Exercise text.

BEGIN

McHugh joins Rice BIOE

Cancer Prevention and Research Institute of Texas helps bring McHugh to the Rice University Department of Bioengineering.

Portrait of Kevin McHugh

Rice University Department of Bioengineering will add a tenure-track faculty member this year with the help of grants from the Cancer Prevention and Research Institute of Texas (CPRIT).

Bioengineer Kevin McHugh will start on July 1, with an offie and lab at the BioScience Research Collaborative. Rice won a $2 million CPRIT grants to recruit him to the university.

McHugh comes to Rice from the Langer Lab at Massachusetts Institute of Technology, where he is a senior postdoctoral associate. He earned his undergraduate degree at Case Western Reserve University and his doctorate at Boston University, both in biomedical engineering.

McHugh focuses on biomaterials for drug delivery and regenerative medicine. He was lead author of a September 2017 Science paper on 3D printing of fillable microstructures for drug delivery.

"As a postdoc, my focus has been on a single-injection vaccine to get the specific release kinetics that will confer some benefit for the developing world, where you don't necessarily get to see a patient more than once," he said.

McHugh plans to adapt his delivery platforms for immunotherapy drugs called stimulator of interferon gene (aka STING) agonists.

END

Required actions.
1. Name every university mentioned in the article about Kevin McHugh.
2. Rewrite the passage of the article about Kevin McHugh between "McHugh focuses on" and "(aka STING) agonists.", inclusive, swapping "drug delivery" for "medication delivery".

Data excerpt.

BEGIN

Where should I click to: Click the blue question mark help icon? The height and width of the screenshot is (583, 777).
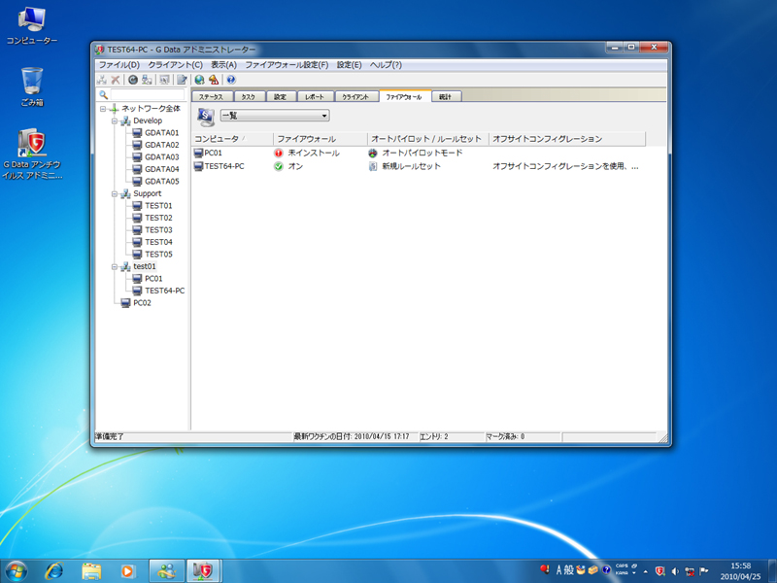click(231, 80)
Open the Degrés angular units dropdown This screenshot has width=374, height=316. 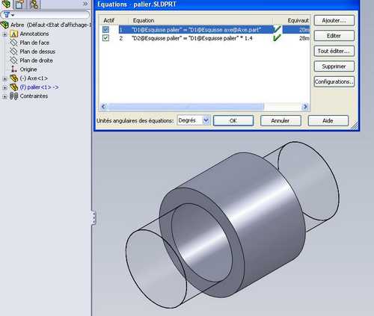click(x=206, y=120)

END

List of solutions.
1. Rice University, Massachusetts Institute of Technology, Case Western Reserve University, Boston University

2.
McHugh focuses on biomaterials for medication delivery and regenerative medicine. He was lead author of a September 2017 Science paper on 3D printing of fillable microstructures for medication delivery.

"As a postdoc, my focus has been on a single-injection vaccine to get the specific release kinetics that will confer some benefit for the developing world, where you don't necessarily get to see a patient more than once," he said.

McHugh plans to adapt his delivery platforms for immunotherapy drugs called stimulator of interferon gene (aka STING) agonists.